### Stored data
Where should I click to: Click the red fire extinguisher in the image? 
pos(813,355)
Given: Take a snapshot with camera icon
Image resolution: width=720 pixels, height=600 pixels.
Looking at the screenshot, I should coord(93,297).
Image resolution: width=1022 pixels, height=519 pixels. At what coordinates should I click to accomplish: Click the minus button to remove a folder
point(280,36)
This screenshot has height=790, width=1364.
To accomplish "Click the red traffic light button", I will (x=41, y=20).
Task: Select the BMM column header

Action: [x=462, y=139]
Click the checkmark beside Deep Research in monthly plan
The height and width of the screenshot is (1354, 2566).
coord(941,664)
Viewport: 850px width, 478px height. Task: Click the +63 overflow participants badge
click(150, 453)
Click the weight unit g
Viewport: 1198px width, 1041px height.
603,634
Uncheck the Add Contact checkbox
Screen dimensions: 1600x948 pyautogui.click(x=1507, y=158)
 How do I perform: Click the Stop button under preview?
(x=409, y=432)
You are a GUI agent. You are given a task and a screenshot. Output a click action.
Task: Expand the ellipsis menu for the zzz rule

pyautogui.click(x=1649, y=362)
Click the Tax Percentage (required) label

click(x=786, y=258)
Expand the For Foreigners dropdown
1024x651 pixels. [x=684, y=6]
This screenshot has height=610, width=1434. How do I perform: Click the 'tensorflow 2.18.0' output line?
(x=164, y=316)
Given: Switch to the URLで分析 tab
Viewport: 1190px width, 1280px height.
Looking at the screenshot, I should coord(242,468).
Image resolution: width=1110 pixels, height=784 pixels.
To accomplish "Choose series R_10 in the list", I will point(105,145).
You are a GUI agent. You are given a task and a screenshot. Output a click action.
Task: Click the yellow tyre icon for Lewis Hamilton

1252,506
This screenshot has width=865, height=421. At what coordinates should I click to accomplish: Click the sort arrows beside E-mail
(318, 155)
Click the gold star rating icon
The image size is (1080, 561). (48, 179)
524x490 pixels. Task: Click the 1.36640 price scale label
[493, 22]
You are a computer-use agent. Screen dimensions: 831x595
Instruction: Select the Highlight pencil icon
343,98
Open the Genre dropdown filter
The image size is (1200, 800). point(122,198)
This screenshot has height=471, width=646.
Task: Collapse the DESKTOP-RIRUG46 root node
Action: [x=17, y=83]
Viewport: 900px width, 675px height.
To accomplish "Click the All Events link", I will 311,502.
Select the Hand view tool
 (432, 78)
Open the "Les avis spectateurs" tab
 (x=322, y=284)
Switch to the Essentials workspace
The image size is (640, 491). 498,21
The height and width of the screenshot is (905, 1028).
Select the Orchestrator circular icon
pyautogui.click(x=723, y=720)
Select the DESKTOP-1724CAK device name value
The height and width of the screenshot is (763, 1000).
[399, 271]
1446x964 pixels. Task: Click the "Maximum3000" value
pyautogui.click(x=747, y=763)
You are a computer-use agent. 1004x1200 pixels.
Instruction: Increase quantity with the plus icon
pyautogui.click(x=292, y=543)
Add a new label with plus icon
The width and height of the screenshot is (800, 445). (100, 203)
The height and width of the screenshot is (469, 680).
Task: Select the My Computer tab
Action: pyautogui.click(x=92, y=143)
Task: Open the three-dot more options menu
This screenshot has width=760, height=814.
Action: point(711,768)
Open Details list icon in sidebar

### TO DO
All of the data above needs to be written out exactly.

### SOLVED EXERCISE
Where should I click to: Click the red fire extinguisher in the image? 
pos(813,355)
Given: Take a snapshot with camera icon
Image resolution: width=720 pixels, height=600 pixels.
Looking at the screenshot, I should coord(93,297).
Image resolution: width=1022 pixels, height=519 pixels. At what coordinates should I click to accomplish: Click the minus button to remove a folder
point(280,36)
This screenshot has height=790, width=1364.
To accomplish "Click the red traffic light button", I will (x=41, y=20).
Task: Select the BMM column header

Action: [x=462, y=139]
Click the checkmark beside Deep Research in monthly plan
The height and width of the screenshot is (1354, 2566).
coord(941,664)
Viewport: 850px width, 478px height. Task: Click the +63 overflow participants badge
click(150, 453)
Click the weight unit g
Viewport: 1198px width, 1041px height.
603,634
Uncheck the Add Contact checkbox
Screen dimensions: 1600x948 pyautogui.click(x=1507, y=158)
 How do I perform: Click the Stop button under preview?
(x=409, y=432)
You are a GUI agent. You are given a task and a screenshot. Output a click action.
Task: Expand the ellipsis menu for the zzz rule

pyautogui.click(x=1649, y=362)
Click the Tax Percentage (required) label

click(x=786, y=258)
Expand the For Foreigners dropdown
1024x651 pixels. [x=684, y=6]
This screenshot has height=610, width=1434. How do I perform: Click the 'tensorflow 2.18.0' output line?
(x=164, y=316)
Given: Switch to the URLで分析 tab
Viewport: 1190px width, 1280px height.
Looking at the screenshot, I should coord(242,468).
Image resolution: width=1110 pixels, height=784 pixels.
To accomplish "Choose series R_10 in the list", I will point(105,145).
You are a GUI agent. You are given a task and a screenshot. Output a click action.
Task: Click the yellow tyre icon for Lewis Hamilton

1252,506
This screenshot has width=865, height=421. At what coordinates should I click to accomplish: Click the sort arrows beside E-mail
(318, 155)
Click the gold star rating icon
The image size is (1080, 561). (48, 179)
524x490 pixels. Task: Click the 1.36640 price scale label
[493, 22]
You are a computer-use agent. Screen dimensions: 831x595
Instruction: Select the Highlight pencil icon
343,98
Open the Genre dropdown filter
The image size is (1200, 800). point(122,198)
This screenshot has height=471, width=646.
Task: Collapse the DESKTOP-RIRUG46 root node
Action: [x=17, y=83]
Viewport: 900px width, 675px height.
To accomplish "Click the All Events link", I will 311,502.
Select the Hand view tool
 (432, 78)
Open the "Les avis spectateurs" tab
 (x=322, y=284)
Switch to the Essentials workspace
The image size is (640, 491). 498,21
The height and width of the screenshot is (905, 1028).
Select the Orchestrator circular icon
pyautogui.click(x=723, y=720)
Select the DESKTOP-1724CAK device name value
The height and width of the screenshot is (763, 1000).
[399, 271]
1446x964 pixels. Task: Click the "Maximum3000" value
pyautogui.click(x=747, y=763)
You are a computer-use agent. 1004x1200 pixels.
Instruction: Increase quantity with the plus icon
pyautogui.click(x=292, y=543)
Add a new label with plus icon
The width and height of the screenshot is (800, 445). (100, 203)
The height and width of the screenshot is (469, 680).
Task: Select the My Computer tab
Action: pyautogui.click(x=92, y=143)
Task: Open the three-dot more options menu
This screenshot has width=760, height=814.
Action: point(711,768)
Open Details list icon in sidebar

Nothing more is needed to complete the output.